** TASK REQUIREMENTS **
Pick up the comment thread below about replacing lzo with a compression library such as fastlz or lzf, and continue it after its final comment.

== QUOTED TEXT

Owen O'Malley added a comment - 17/Dec/08 05:46 PM
Based on the benchmarks done by the QuickLz guys at http://www.quicklz.com/, it looks like fastlz, which has a usable mit license, or liblzf, which has a bsd license, may be the best replacement for lzo. (Quicklz claims to be faster than either, but it is gpl too.)

Times to compress and decompress 1gb using the quicklz benchmark numbers:
quicklz (gpl): 3.8 + 3.5 = 7.3 secs; 47.9%
lzf (bsd): 5.8 + 2.9 = 8.7 secs; 51.9%
fastlz (mit): 6.3 + 2.6 = 8.9 secs; 50.7%
lzo (gpl): 6.6 + 2.5 = 9.1 secs; 48.3%
zlib: 23.2 + 6.6 = 29.8 secs; 37.6%


Doug Cutting added a comment - 17/Dec/08 06:31 PM
The fastlz guy has benchmarks showing he's faster decompressing than lzf.

http://www.fastlz.org/lzf.htm

YMMV, but either look fine. If we could find something that has a command-line executable that is already distributed with linux that might be a tiebreaker, but I don't see any such. Or if we could find a Java implementation of either.

There's a java LZF at:

http://h2database.googlecode.com/svn/trunk/h2/src/main/org/h2/compress/

This is under EPL and MPL, both category B in http://www.apache.org/legal/3party.html.

I can't find a java implementation of fastlz, but we could probably write one if we wanted. There's not much code there. So I guess this tilts things in favor of lzf?


Hudson added a comment - 22/Dec/08 03:15 PM

Tsz Wo (Nicholas), SZE made changes - 06/Jan/09 07:18 PM
Link This issue is related to HADOOP-4949 [ HADOOP-4949 ]
Hong Tang added a comment - 01/Feb/09 04:46 AM
besides speed, other factors may also matter, such as compression ratio, decompression speed, memory footprint, etc.

BTW, are lzf and fastlz also block based (as LZO) or stream based (as GZIP)?


Doug Cutting added a comment - 02/Feb/09 07:07 PM
> BTW, are lzf and fastlz also block based (as LZO) or stream based (as GZIP)?

Dunno. There's not much code to them, so it should be easy to find out. Does it matter much? We block things in the container file format anyway.


Nigel Daley made changes - 23/Apr/09 07:17 PM
Status Resolved [ 5 ] Closed [ 6 ]
Tatu Saloranta added a comment - 08/May/09 11:33 PM
I know this issue is closed, but I was wondering if anyone might be interested in Java version of fastlz. I read through C code, and it seems simple enough to convert easily to Java. I am thinking of trying to do that for other purposes (on-the-fly xml/json compression); but if there was interest by others that could be a reusable component.

Arun C Murthy added a comment - 08/May/09 11:48 PM
Tatu - please open a new jira for fastlz and attach your patch there... thanks!

Tatu Saloranta added a comment - 09/May/09 05:09 AM
Thanks, will do.

====
== DATA EXCERPT

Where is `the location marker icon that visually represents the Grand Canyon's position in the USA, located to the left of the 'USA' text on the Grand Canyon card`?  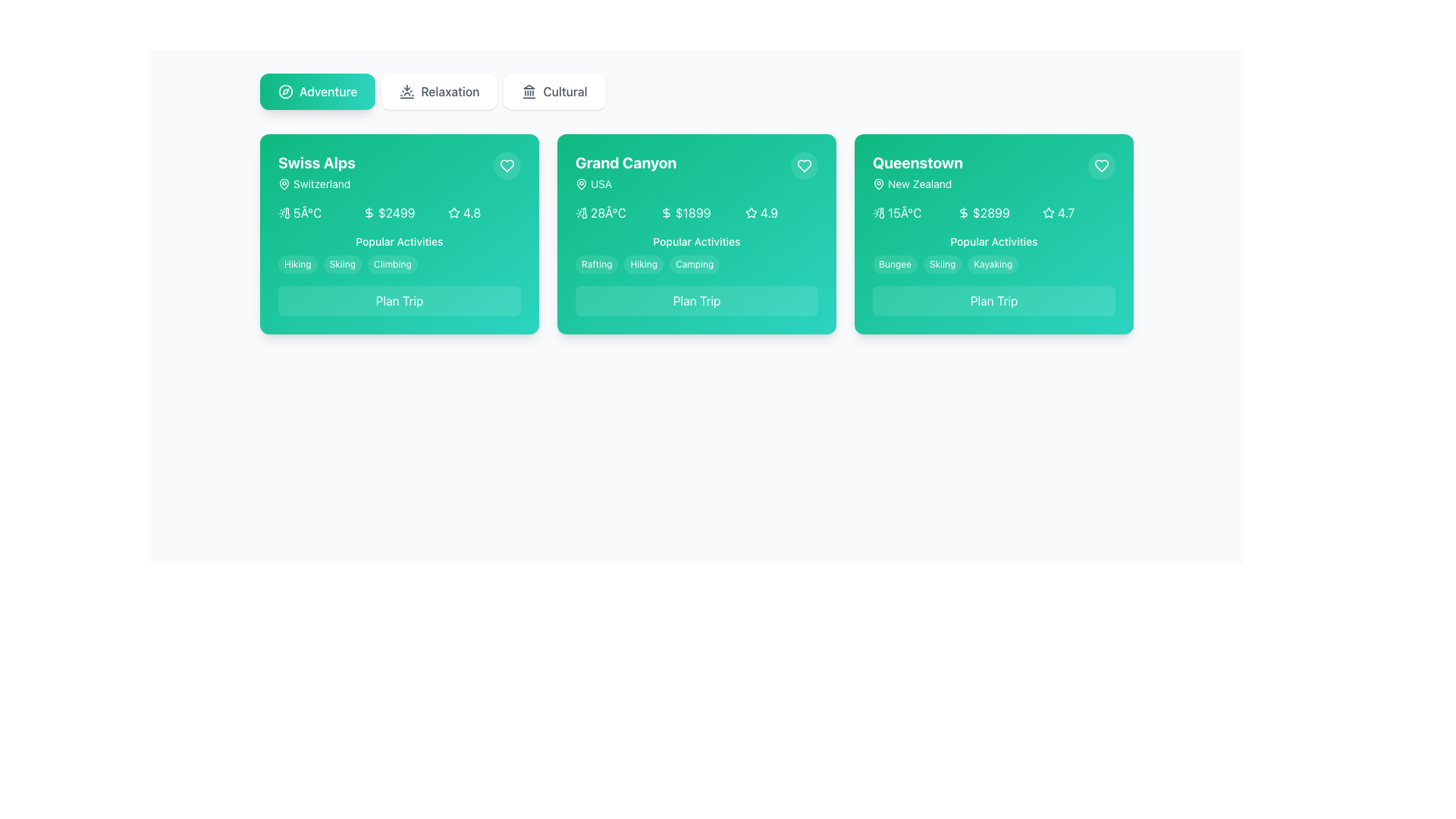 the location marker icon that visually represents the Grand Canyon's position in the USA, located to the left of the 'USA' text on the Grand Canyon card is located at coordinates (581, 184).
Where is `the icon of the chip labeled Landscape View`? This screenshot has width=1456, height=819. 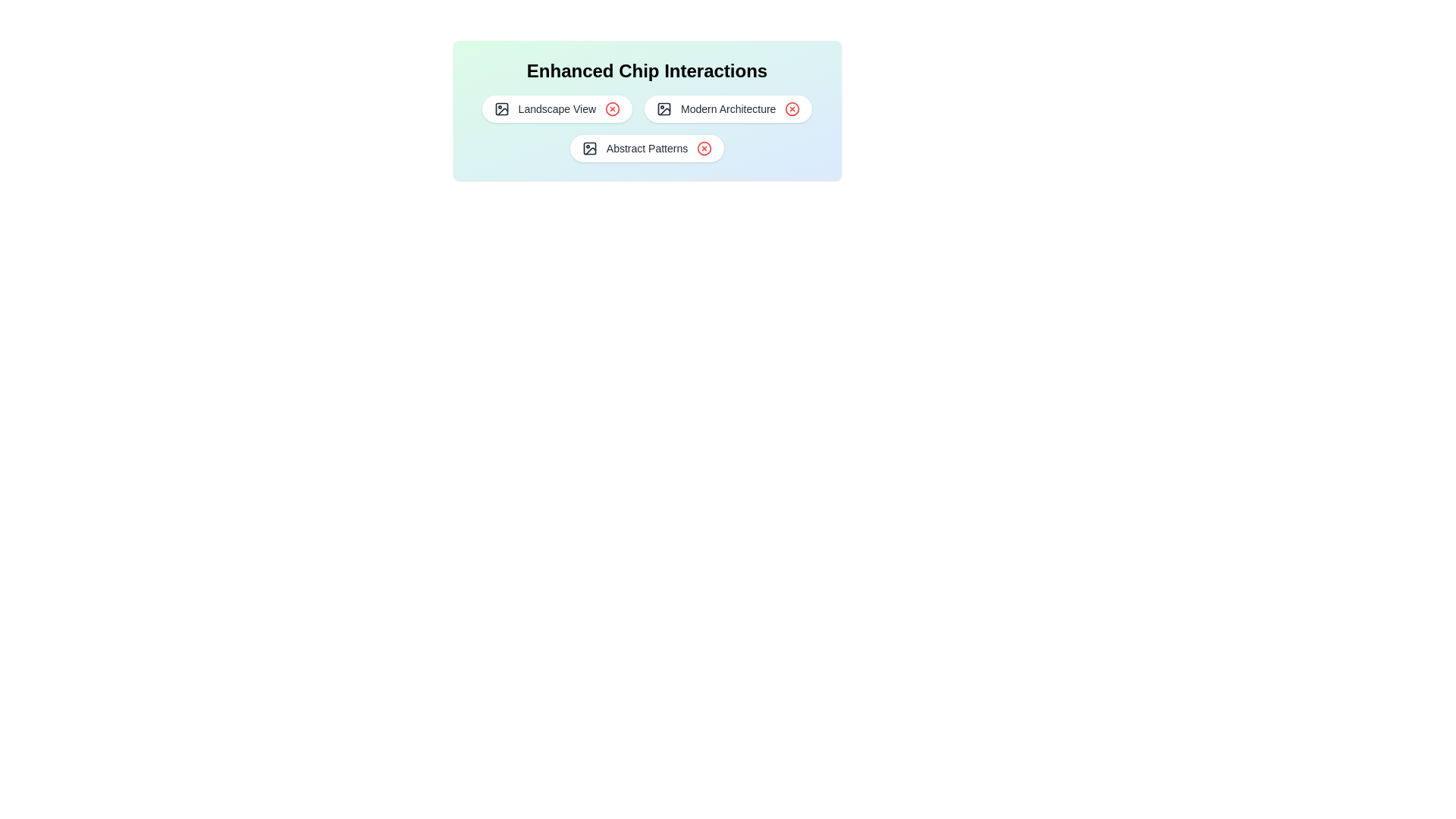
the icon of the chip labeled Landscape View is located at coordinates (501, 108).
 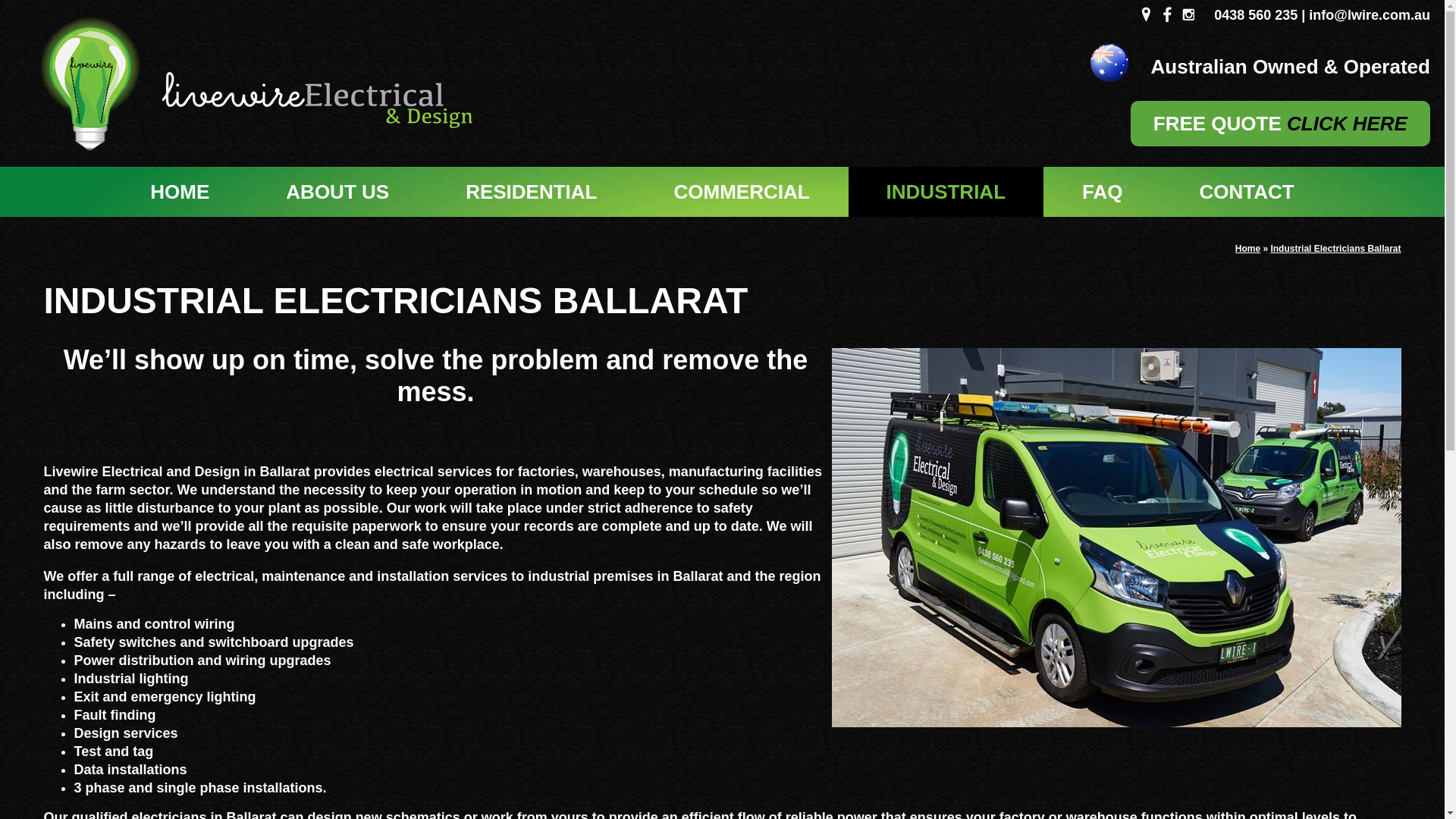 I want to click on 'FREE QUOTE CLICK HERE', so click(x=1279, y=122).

====

** REPLY TO THE TASK **
William Kinney made changes - 30/Oct/09 10:32 PM
Link This issue is blocked by HADOOP-6349 [ HADOOP-6349 ]
William Kinney made changes - 30/Oct/09 10:33 PM
Link This issue is blocked by HADOOP-6349 [ HADOOP-6349 ]
William Kinney made changes - 30/Oct/09 10:34 PM
Link This issue relates to HADOOP-6349 [ HADOOP-6349 ]
Tatu Saloranta added a comment - 24/Nov/09 07:35 AM
Actually, I only now had time to spend on this: and ended up testing LZF (http://oldhome.schmorp.de/marc/liblzf.html), ported by H2 team (http://h2database.googlecode.com/svn/trunk/h2/src/main/org/h2/compress/).
Turns out LZF is pretty good at speed, although one has to be careful with choosing good buffer sizes, hash table size, and ideally reuse buffers too if possible. If so, it can be bit faster on decompression, and a lot faster on compression.
Numbers I saw (this is just initial testing) indicated up to twice as fast compression, and maybe 30% faster decompress.
Compression ratio is not as good; whereas gzip would give raties of 81/93/97% (for content size of 2k/20k/200k), LZF would give 66/72/72% (ie. compresses down to 34/28/28% of original). Which is still pretty good of course.
These with JSON data.

LZF is block-based algorithm just like all others, including gzip, and is about as easy to wrap in input/output streams.

I hope to find time to actually wrap existing code into bit better packaging (wrt buffer reuse and other optimizations). If so, it could be a reusable component. That may take some time, but in the meantime, source link above allows others to try out code as well if they want to.


Arun C Murthy added a comment - 24/Nov/09 07:50 AM
Tatu, we'd really appreciate if you could open a jira for LZF and contribute a patch... thanks!

Tatu Saloranta added a comment - 24/Nov/09 10:31 PM
Ok, I created HADOOP-6389 specifically for LZF.